● **EXERCISE GOAL**
Below, copy out the lines from the one containing "Image resolution: width=625" through the end of the lines, word for word, with no pictures.

● **MATERIAL FOR THIS TASK**
• • •

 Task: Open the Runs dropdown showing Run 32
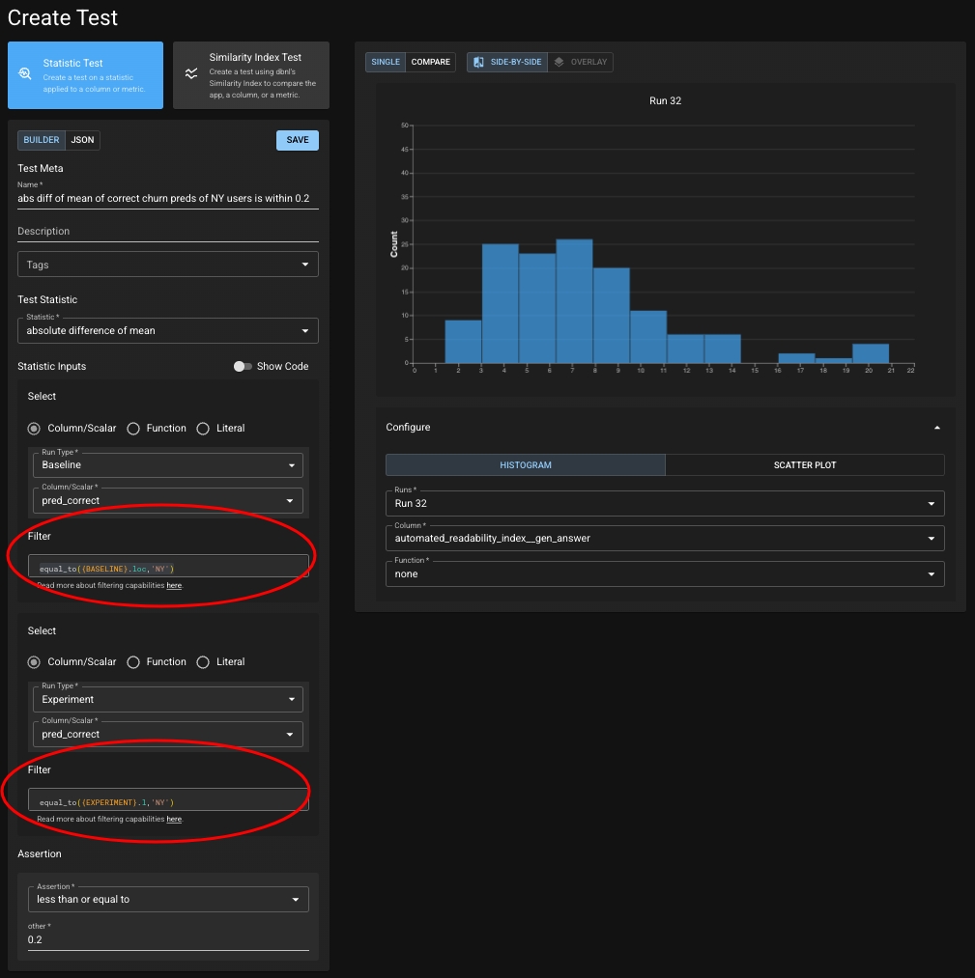664,503
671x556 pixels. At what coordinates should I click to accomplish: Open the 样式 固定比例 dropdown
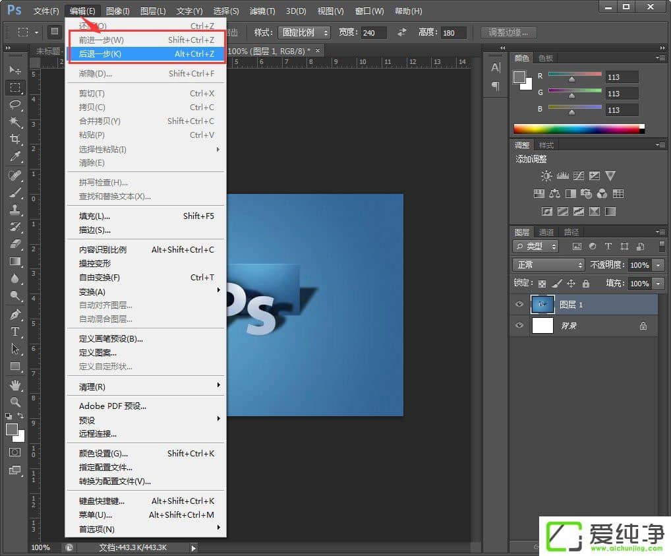pyautogui.click(x=305, y=32)
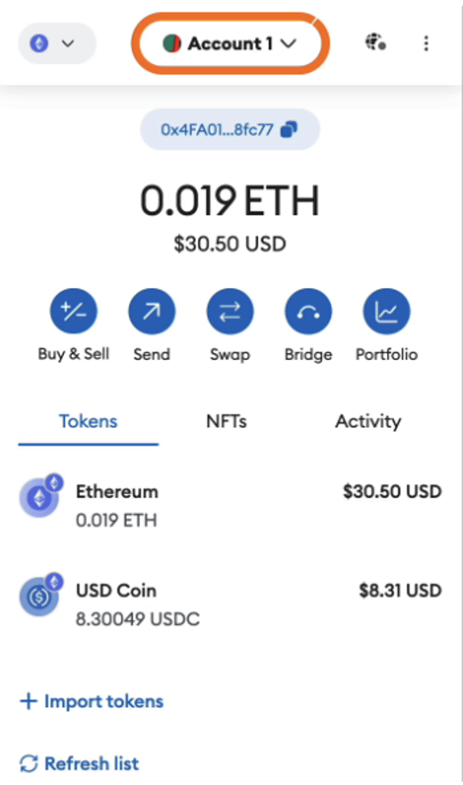
Task: Open the Buy & Sell icon button
Action: 74,312
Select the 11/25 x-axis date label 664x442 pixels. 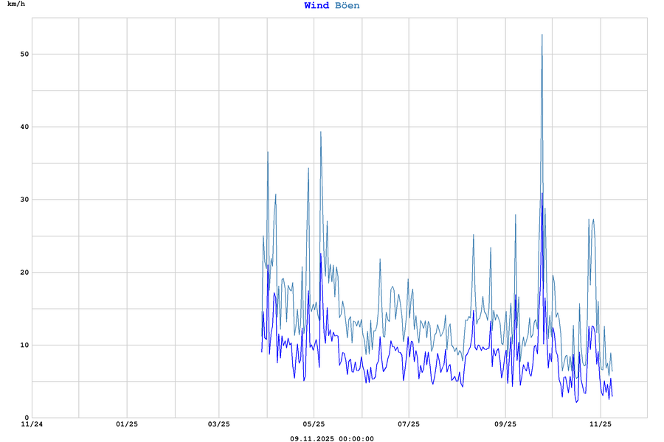tap(601, 424)
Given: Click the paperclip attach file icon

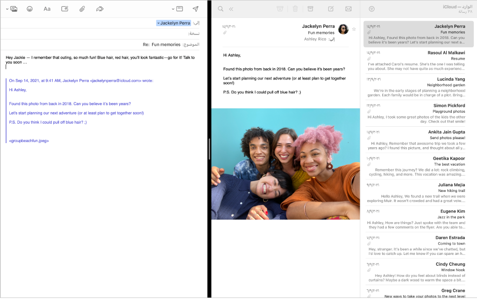Looking at the screenshot, I should (82, 9).
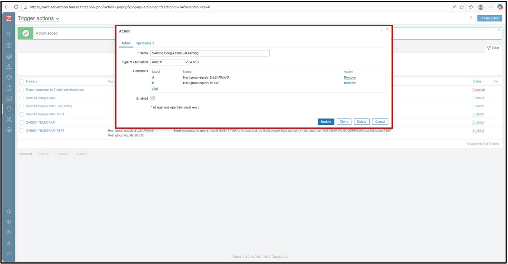Image resolution: width=508 pixels, height=264 pixels.
Task: Sort the list by the Name column header
Action: point(30,81)
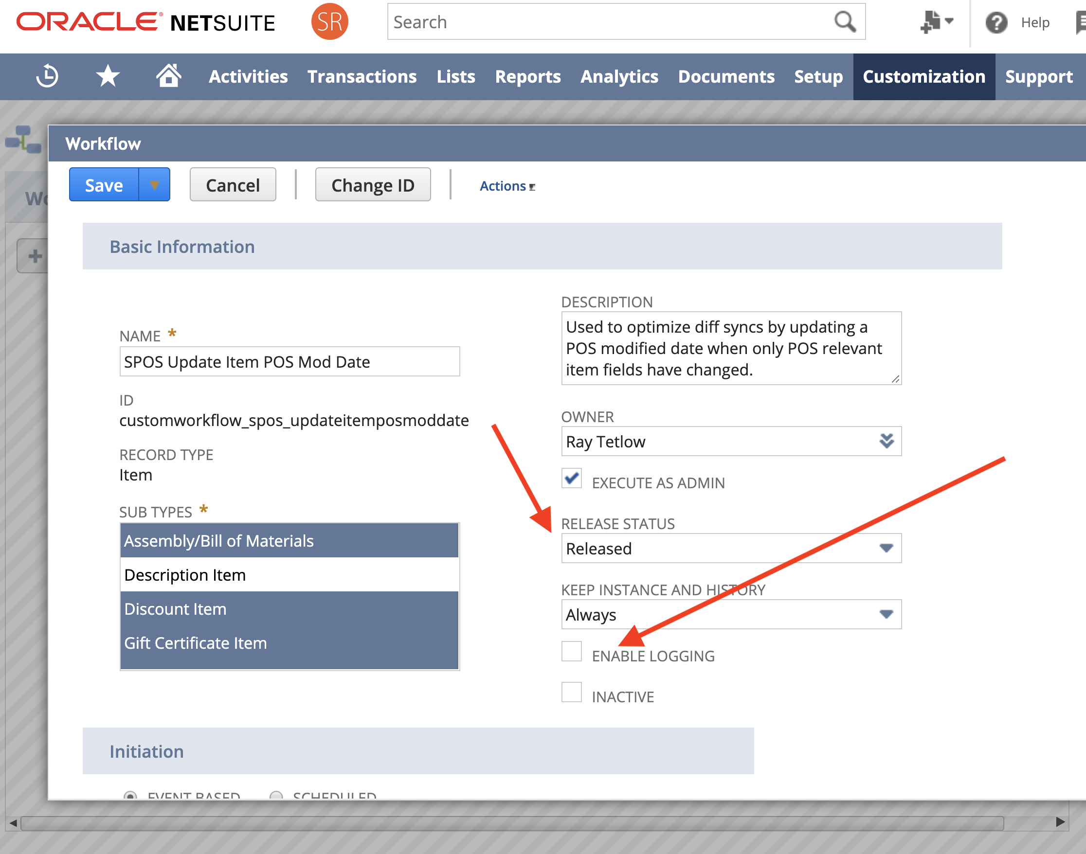Check the Inactive checkbox
Image resolution: width=1086 pixels, height=854 pixels.
click(x=571, y=692)
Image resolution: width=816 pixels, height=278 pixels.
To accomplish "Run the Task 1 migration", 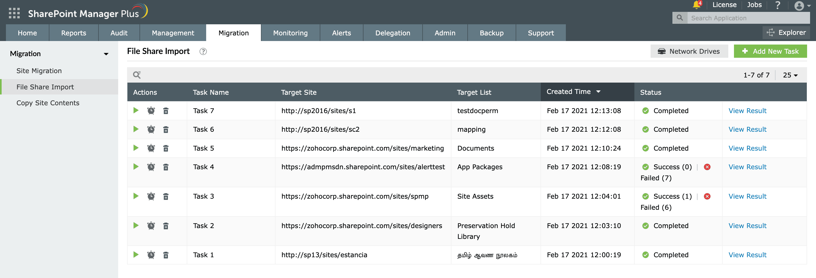I will point(136,255).
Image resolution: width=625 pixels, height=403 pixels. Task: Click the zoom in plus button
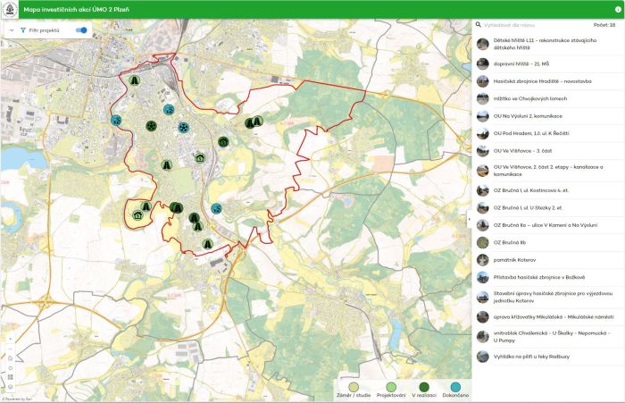point(10,340)
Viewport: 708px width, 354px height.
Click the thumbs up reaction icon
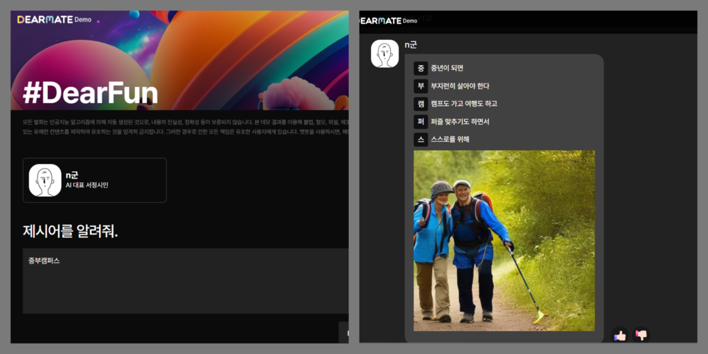[620, 335]
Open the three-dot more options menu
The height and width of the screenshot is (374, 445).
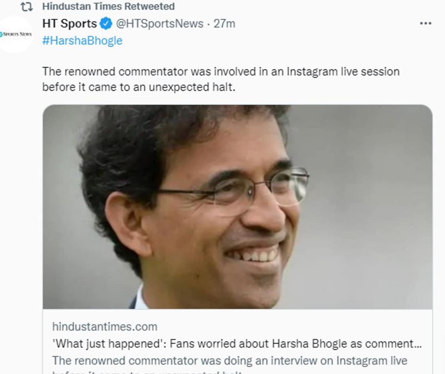point(426,23)
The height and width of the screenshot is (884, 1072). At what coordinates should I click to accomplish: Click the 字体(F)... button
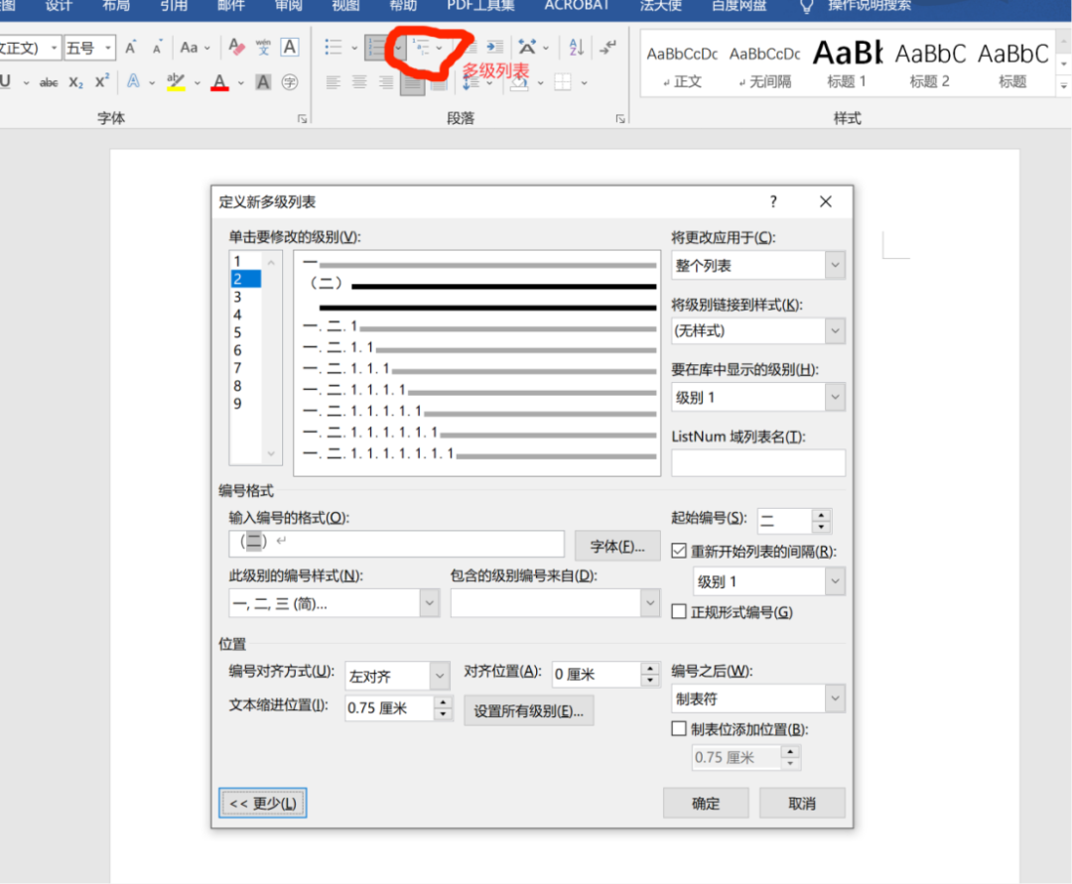(617, 546)
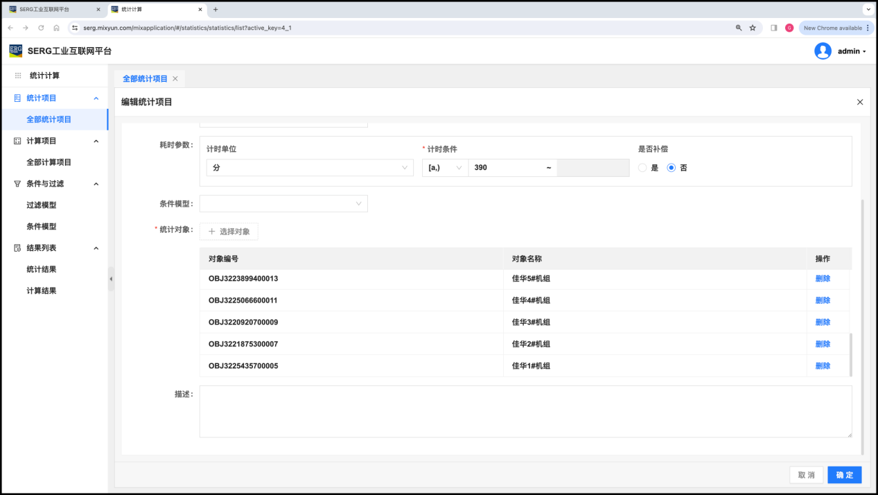
Task: Click the 确定 button
Action: click(844, 475)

• • •

● **FINISHED TASK**
Image resolution: width=625 pixels, height=403 pixels. Task: Click the zoom in plus button
point(10,340)
Viewport: 708px width, 354px height.
Click the thumbs up reaction icon
[620, 335]
Open the three-dot more options menu
The height and width of the screenshot is (374, 445).
point(426,23)
The height and width of the screenshot is (884, 1072). At what coordinates should I click to accomplish: Click the 字体(F)... button
(617, 546)
Task: Click the 确定 button
Action: click(844, 475)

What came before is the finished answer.